Try it:
Where the line containing "Viewport: 326px width, 217px height." appears in the entries below, begin there and output every line through the last, exactly, minus the pictures.

== Given records ==

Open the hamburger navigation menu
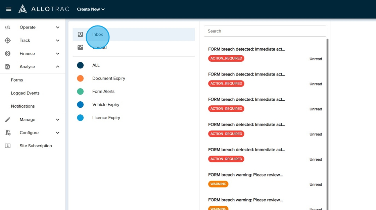Image resolution: width=376 pixels, height=210 pixels. [9, 9]
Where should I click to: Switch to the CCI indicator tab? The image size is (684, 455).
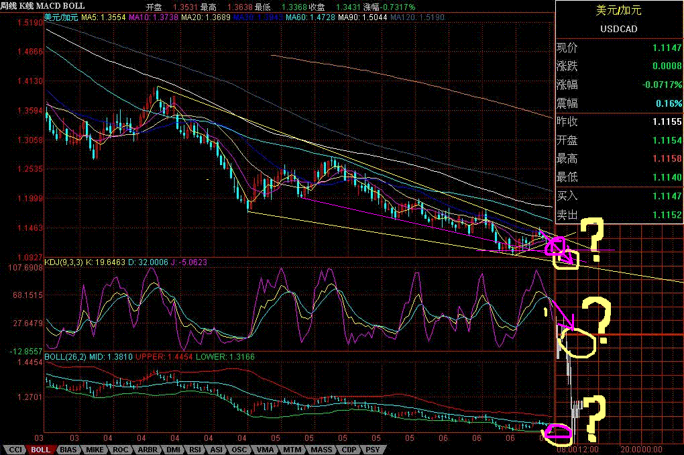click(x=14, y=450)
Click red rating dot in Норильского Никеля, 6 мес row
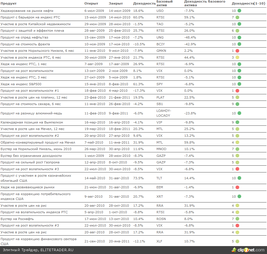This screenshot has width=267, height=254. [237, 51]
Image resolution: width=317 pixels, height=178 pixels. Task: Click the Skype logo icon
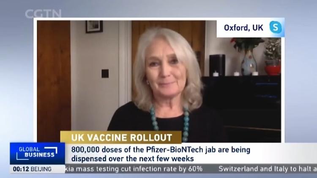pyautogui.click(x=276, y=27)
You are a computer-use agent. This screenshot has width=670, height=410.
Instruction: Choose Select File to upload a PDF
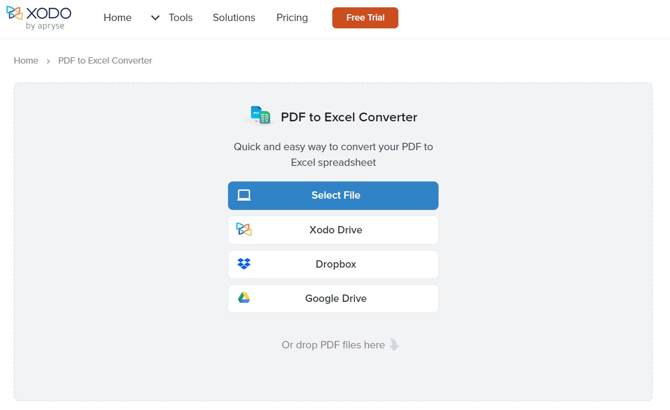[x=333, y=196]
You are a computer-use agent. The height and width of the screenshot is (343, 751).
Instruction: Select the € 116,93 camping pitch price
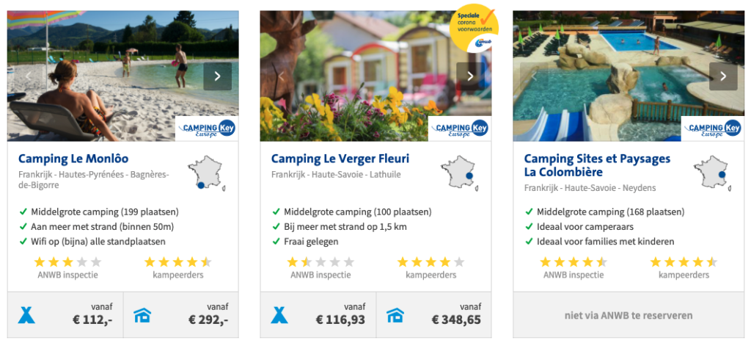point(340,319)
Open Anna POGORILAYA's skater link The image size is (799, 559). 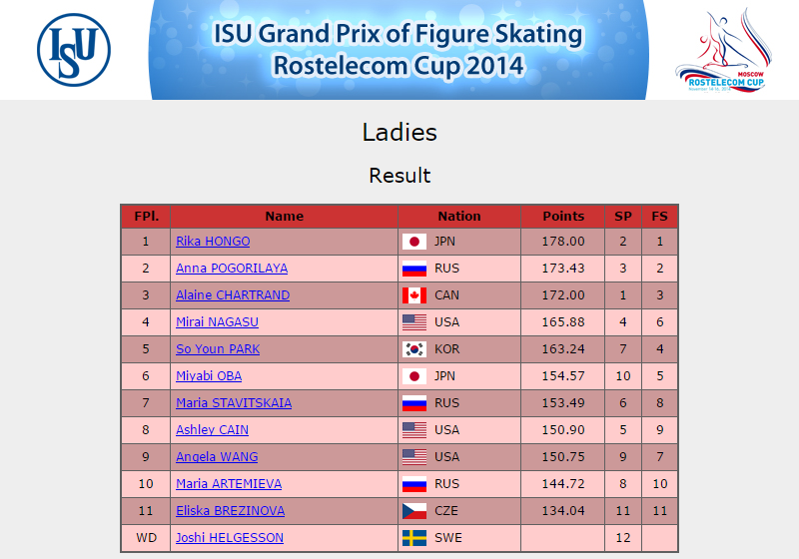tap(232, 269)
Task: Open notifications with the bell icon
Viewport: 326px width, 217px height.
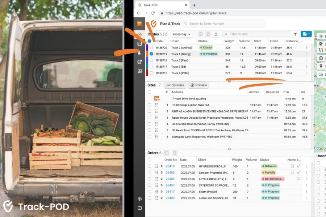Action: pyautogui.click(x=215, y=34)
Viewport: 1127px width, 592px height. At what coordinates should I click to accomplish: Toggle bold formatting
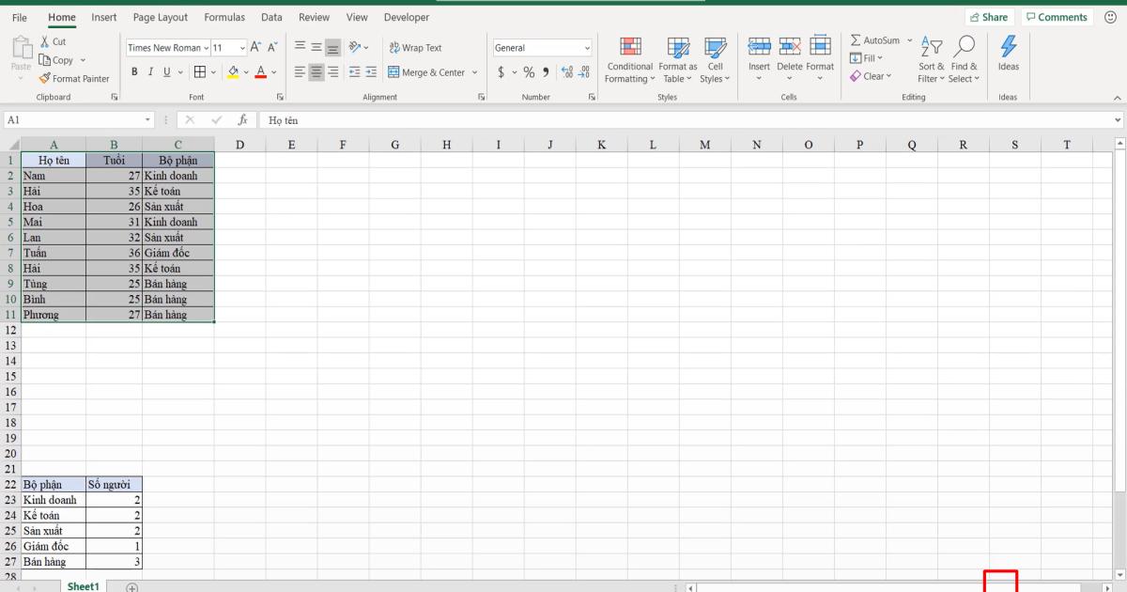(134, 71)
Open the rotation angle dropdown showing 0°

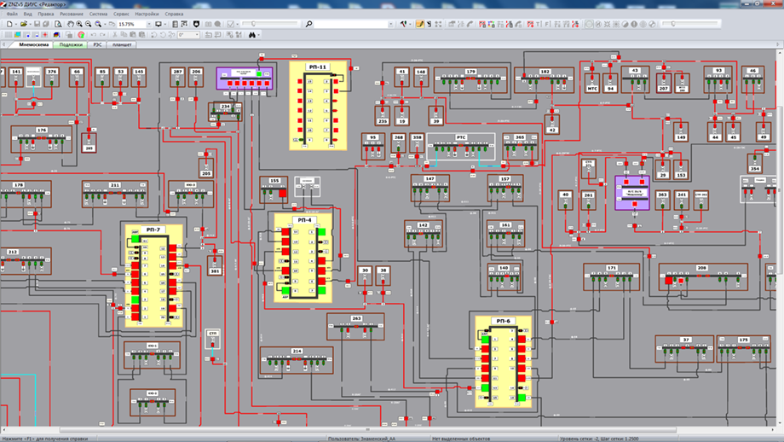click(x=197, y=35)
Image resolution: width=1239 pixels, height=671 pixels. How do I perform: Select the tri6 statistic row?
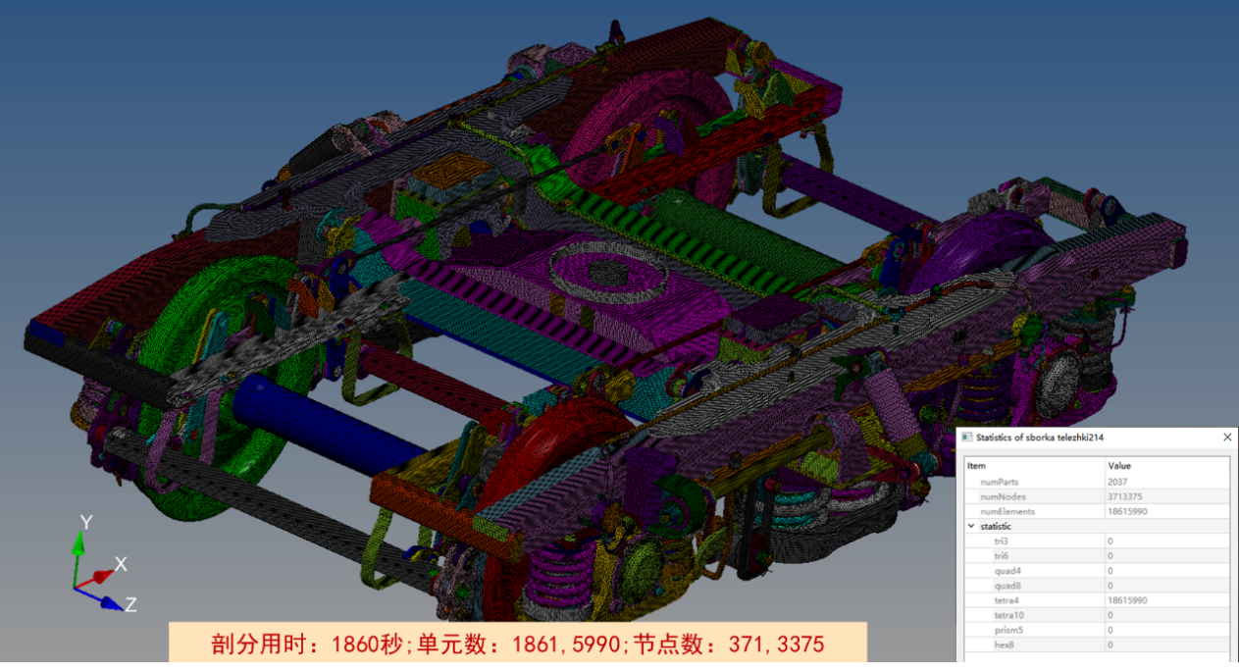1001,556
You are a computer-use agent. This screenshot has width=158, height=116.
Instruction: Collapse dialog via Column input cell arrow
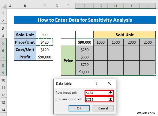click(111, 99)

===

Answer below:
Viewport: 326px width, 217px height.
Action: pyautogui.click(x=215, y=34)
Viewport: 1127px width, 592px height. At what coordinates should I click to accomplish: Toggle bold formatting
(134, 71)
Open the rotation angle dropdown showing 0°

click(x=197, y=35)
Image resolution: width=1239 pixels, height=671 pixels. How do I perform: Select the tri6 statistic row?
1001,556
You are a computer-use agent. This screenshot has width=158, height=116.
Instruction: Collapse dialog via Column input cell arrow
click(111, 99)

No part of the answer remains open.